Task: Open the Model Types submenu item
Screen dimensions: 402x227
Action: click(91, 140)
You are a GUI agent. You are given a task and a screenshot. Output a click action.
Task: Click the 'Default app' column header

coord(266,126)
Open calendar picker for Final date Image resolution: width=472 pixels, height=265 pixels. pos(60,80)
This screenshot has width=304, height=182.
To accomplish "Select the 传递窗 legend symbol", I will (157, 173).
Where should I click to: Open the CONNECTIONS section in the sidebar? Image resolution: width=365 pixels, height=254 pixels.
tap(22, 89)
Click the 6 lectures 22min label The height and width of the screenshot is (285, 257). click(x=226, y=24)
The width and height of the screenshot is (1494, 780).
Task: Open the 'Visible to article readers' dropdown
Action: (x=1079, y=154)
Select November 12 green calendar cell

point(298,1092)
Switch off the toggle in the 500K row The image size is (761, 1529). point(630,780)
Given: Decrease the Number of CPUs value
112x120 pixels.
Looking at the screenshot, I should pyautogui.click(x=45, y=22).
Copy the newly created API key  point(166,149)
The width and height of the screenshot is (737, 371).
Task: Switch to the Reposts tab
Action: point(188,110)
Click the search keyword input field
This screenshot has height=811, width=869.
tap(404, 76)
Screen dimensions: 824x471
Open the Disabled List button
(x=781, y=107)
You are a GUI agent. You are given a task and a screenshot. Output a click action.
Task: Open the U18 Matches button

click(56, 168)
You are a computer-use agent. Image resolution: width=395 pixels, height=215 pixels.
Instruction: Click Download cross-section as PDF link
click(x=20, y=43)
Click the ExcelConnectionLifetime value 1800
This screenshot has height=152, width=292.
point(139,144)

══════════════════════════════

Required action: Find the line with "Screen dimensions: 824x471" in the material above. Reproduce it and each line after it up to and including the line with "You are a computer-use".

Exercise answer:
Screen dimensions: 824x471
Open the Disabled List button
(x=781, y=107)
You are a GUI agent. You are given a task and a screenshot. Output a click action.
Task: Open the U18 Matches button

click(56, 168)
You are a computer-use agent. Image resolution: width=395 pixels, height=215 pixels.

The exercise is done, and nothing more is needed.